====== Material shown ======

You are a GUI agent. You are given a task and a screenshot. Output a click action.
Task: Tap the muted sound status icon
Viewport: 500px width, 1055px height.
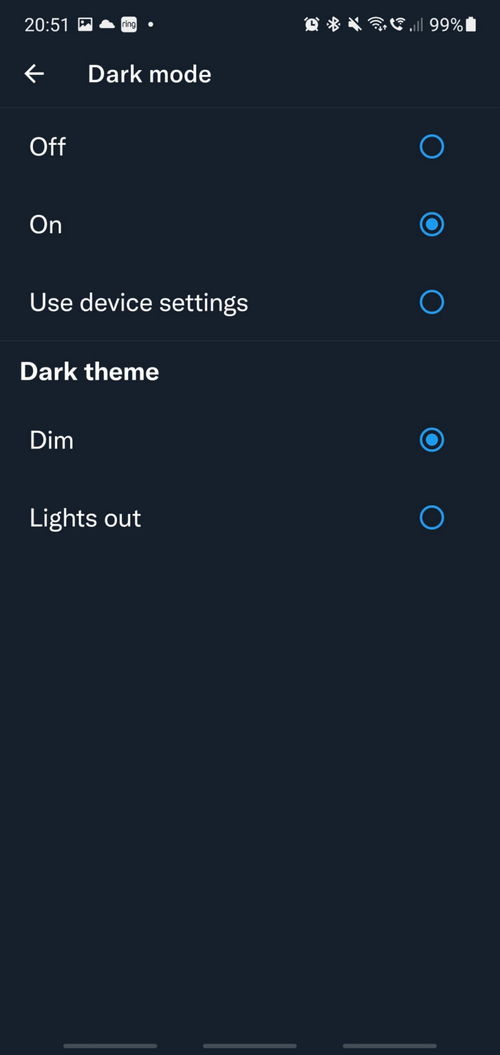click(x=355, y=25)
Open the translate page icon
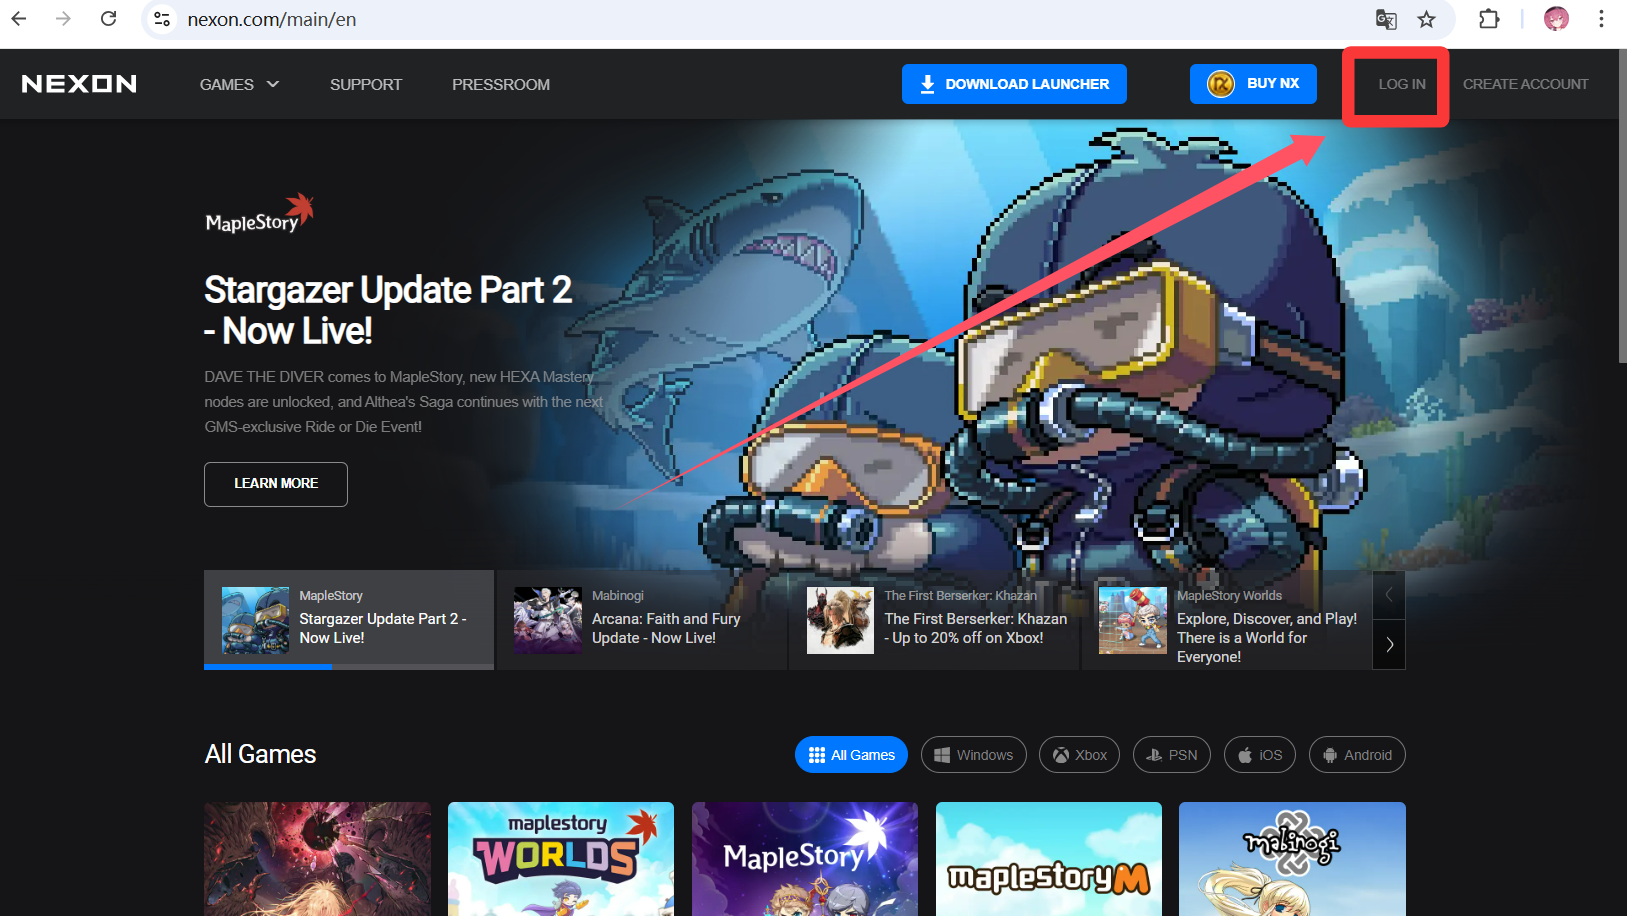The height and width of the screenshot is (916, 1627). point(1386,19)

======
====== Material shown ======

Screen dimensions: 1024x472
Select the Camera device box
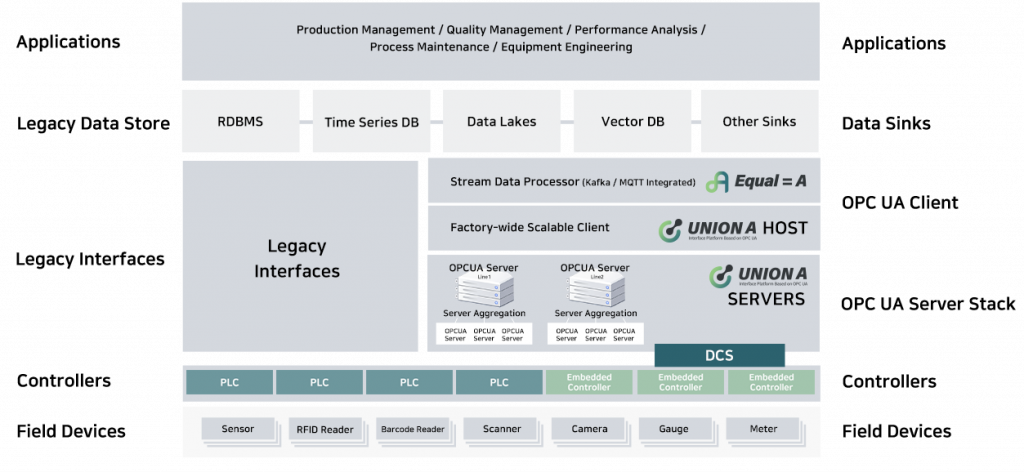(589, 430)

======

**Task instructions**
Please repeat the records word for word, from the line containing "You are a GUI" through the line containing "The height and", with both of those lines included. Leave the pictures out of your answer.

**Exercise answer**
You are a GUI agent. You are given a task and a screenshot. Output a click action.
Task: Tap the muted sound status icon
Viewport: 500px width, 1055px height.
click(x=355, y=25)
Open the translate page icon
The height and width of the screenshot is (916, 1627). point(1386,19)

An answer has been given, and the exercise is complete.